Soccer Football - Ligue 1 - RC Lens v Stade Rennes - Stade Bollaert-Delelis, Lens, France - February 7, 2026  Stade Rennes' Jeremy Jacquet in action REUTERS/Benoit Tessier
Soccer Football - Ligue 1 - RC Lens v Stade Rennes - Stade Bollaert-Delelis, Lens, France - February 7, 2026 Stade Rennes' Jeremy Jacquet in action REUTERS/Benoit Tessier

Liverpool's new signing Jeremy Jacquet suffered a "serious" shoulder injury while playing for Rennes in their 3-1 Ligue 1 defeat at RC Lens on Saturday, casting doubt over the defender’s availability ahead of his summer move to Anfield.

Jacquet fell awkwardly in the second half of the ⁠French league match and appeared in agony as he left the pitch.
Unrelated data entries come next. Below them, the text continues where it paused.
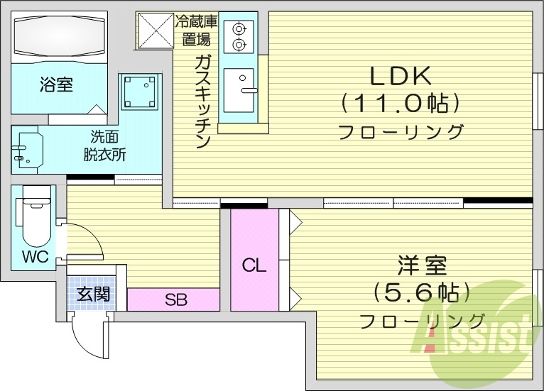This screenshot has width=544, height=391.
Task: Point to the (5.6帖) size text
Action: (x=422, y=292)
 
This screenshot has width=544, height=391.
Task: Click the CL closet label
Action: (x=254, y=266)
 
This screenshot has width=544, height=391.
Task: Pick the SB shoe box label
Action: (x=175, y=299)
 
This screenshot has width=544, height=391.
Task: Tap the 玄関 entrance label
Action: (x=94, y=293)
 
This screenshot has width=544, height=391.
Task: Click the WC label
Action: (x=35, y=256)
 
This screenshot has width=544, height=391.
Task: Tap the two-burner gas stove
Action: (x=239, y=36)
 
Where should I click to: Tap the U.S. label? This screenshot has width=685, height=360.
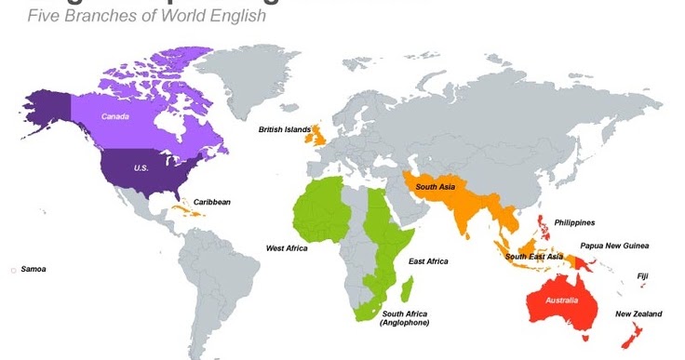[141, 167]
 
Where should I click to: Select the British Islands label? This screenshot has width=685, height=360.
[285, 130]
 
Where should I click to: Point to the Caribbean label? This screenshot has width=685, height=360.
[211, 202]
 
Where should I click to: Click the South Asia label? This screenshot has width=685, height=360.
[435, 187]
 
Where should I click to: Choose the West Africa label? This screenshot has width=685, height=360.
[287, 248]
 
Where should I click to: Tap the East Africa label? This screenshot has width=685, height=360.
[428, 261]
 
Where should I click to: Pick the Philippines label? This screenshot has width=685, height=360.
[574, 222]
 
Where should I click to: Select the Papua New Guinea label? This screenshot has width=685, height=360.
[614, 246]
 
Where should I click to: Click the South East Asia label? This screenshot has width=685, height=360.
[533, 257]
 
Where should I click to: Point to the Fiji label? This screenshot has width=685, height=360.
[643, 275]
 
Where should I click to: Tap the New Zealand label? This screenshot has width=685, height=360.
[638, 314]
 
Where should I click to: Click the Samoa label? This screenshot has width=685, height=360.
[33, 269]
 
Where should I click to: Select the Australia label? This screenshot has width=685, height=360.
[559, 300]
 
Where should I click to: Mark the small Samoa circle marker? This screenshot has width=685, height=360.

"For Jeremy, it's his shoulder, and for Abdelhamid (Ait Boudlal, another Rennes player injured in the ⁠same match) it's muscular," Rennes head coach Habib Beye told reporters after the match.

"We'll have time to see, but it's definitely quite serious for both of them."
Liverpool agreed a 60-million-pound ($80-million) deal for Jacquet on Monday, but the 20-year-old defender will stay with ⁠the French club until the end of the season.

Liverpool, provisionally sixth in the Premier League table, will face Manchester City on Sunday with four defenders - Giovanni Leoni, Joe Gomez, Jeremie Frimpong and Conor Bradley - sidelined due to injuries.